The next day Merkers drove me in their car for over thirty miles outside Halsingborg. The villages are but groups of thirty to forty houses wide, set apart in rows on either side of a motorable road. They work on the farms. Villages have facilities of telephone and postal mail. Almsteach farm house has a car and a tractor. The disparity between the rich and the poor is very little. There are well kept forests and mountain lakes here and there. The country is not densely populated.
On the 12th of July, the Merkers drove me to Malmo air port which is about sixty miles from Halsingborg. At the air port absentmindedly I left my bag at the counter and walked into the lounge and was talking with Ulla and Helmut. A half hour later I searched for my bag in order to pick up a paper from there. As I did not find the bag, I walked back the way we entered into the lounge looking for the bag, thinking that I had dropped it somewhere. The bag was exactly at the same place where I placed it when I checked my ticket at the counter. In the meanwhile, hundreds of passengers must have passed by the counter. But the bag remained there undisturbed
At every air port, announcements are made over the mike informing passengers of the planes and the details concerning them. The information is no doubt of the routine kind. But it is essential for those who board the plane there for the first time. Yet on account of the routine nature of the information, the announcers speak so fast and mechanically that they satisfy the formality of announcement with little benefit to the passengers. Many times I had to go to the information counter to get the exact instruction. Several new passengers to the port, like me, had the same difficulty. The announcers on the railway platforms in India commit the same mistake and put the passengers to similar difficulty. The announcers should realise that though the information is routine for them, it is valuable to the new passengers. Helmut was very severe in his criticism of such irresponsible discharge of duty. He told me that all announcements sounded "ma ma mma" to him irrespective of the language. It is a sense of public service that corrects the mistake.
With change of plane at Gothenburg, I arrived at Oslo from Sweden. As the plane was flying low for landing, I could see the Fjords for which the coast of Norway is famous. Fjord is a narrow inlet of the land for a distance of two or three miles. Some Fjords are wider and longer. Commonly they are short, narrow and deep. There are more Fjords on the west cost that on the east, and Oslo is on the eastern side. Nevertheless we get idea of the Fjords.

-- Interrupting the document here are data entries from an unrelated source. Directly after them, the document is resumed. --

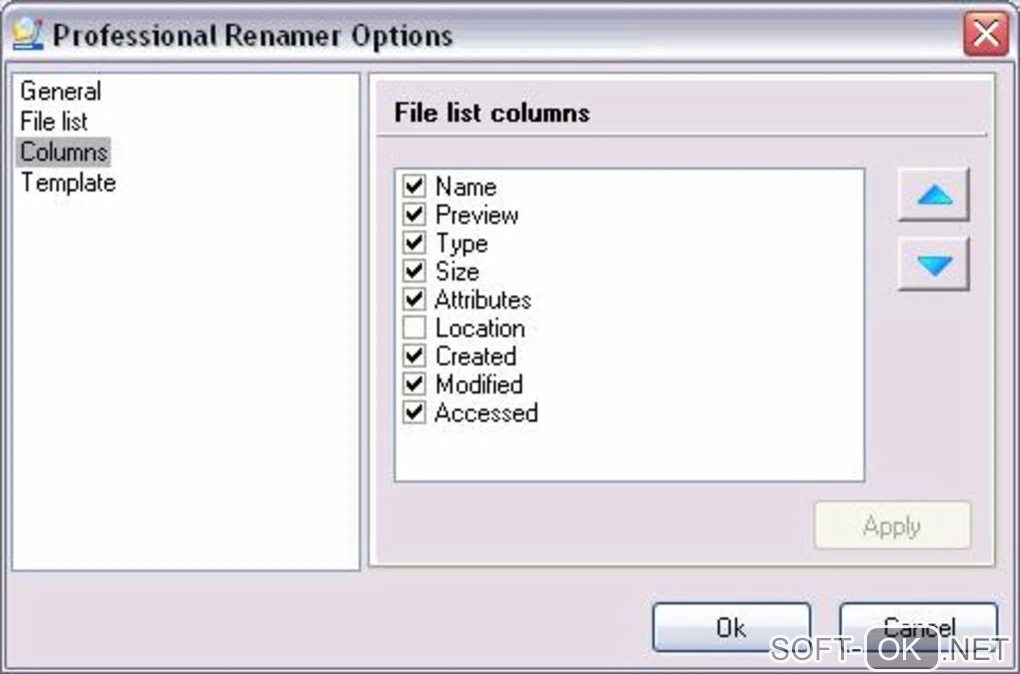Toggle the Type column checkbox
Image resolution: width=1020 pixels, height=674 pixels.
(x=414, y=243)
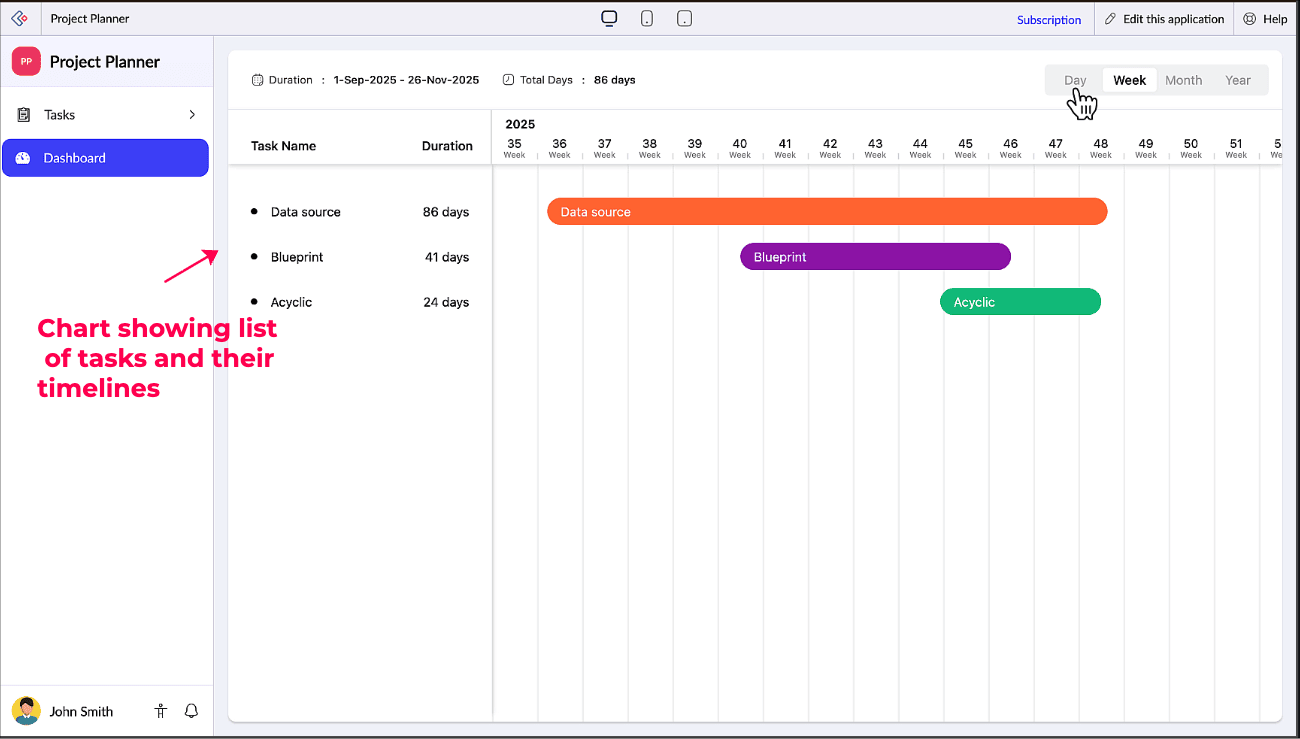Click Edit this application button
This screenshot has height=739, width=1300.
click(x=1164, y=19)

Fjords developed due to the rockiness of the coast. The waves washed away the soft soil and left the rocky coast. Fjords lock nice for travellers but they make communications difficult. To construct bridges across the frequent and many Fjords is not an easy matter. So many small motor boats ply in the Fjords.
Dr. Christian Horn was my host at Oslo. He is the president of the Norwegian Humanist Association. He was the Chairman of the Reception committee when the third World Conference of the Humanist and Ethical Union was held at Oslo in 1962. As I am attending the fifth World Conference at Boston., U.S.A., it was a privilege for me to be his guest and to exchange views with him at leisure. Also, Dr. Horn is the professor of Botany at the Oslo University. He is aged 70 and is retiring next year with a view to devoting his whole time for Humanist work. Mrs. Horn also is a graduate of Botany and taught the subject.
Dr. Horn and his daughter came to the air port at Oslo with their car to meet me. They live in a suburb of Oslo. The house is of the common type, built of wooden planks. It has three floors, the ground floor is used for store and lumber, the middle one for dining and a drawing room, and the top for living. Horn's family is so kind, hospitable and service minded that I felt at home in their company. At Oslo, I wanted to meet Dr. John Galtung and Dr. Arne Naess. Both of them are professors at the University in Sociology and Philosophy.
Galtung is the Director of the Institute for Peace Research at Oslo. I met him twice in India when he visited the country. Arne Naess wrote the book, Gandhi and the Nuclear Age, and in that book he devoted a whole chapter for "Gandhi and Militant Atheism" in which he very favourably reviewed my book, An Atheist with Gandhi. Both of them were out of Oslo when I visited the place. However they left letters for me. I have found that July and August are holidays for institutions in Europe and America, and many persons leave their homes and go out on tours. They are warm months and people of cold climates enjoy the warmth in a holiday. Except on a pressing appointment, it is unsuitable to meet friends in July and August in Europe and America.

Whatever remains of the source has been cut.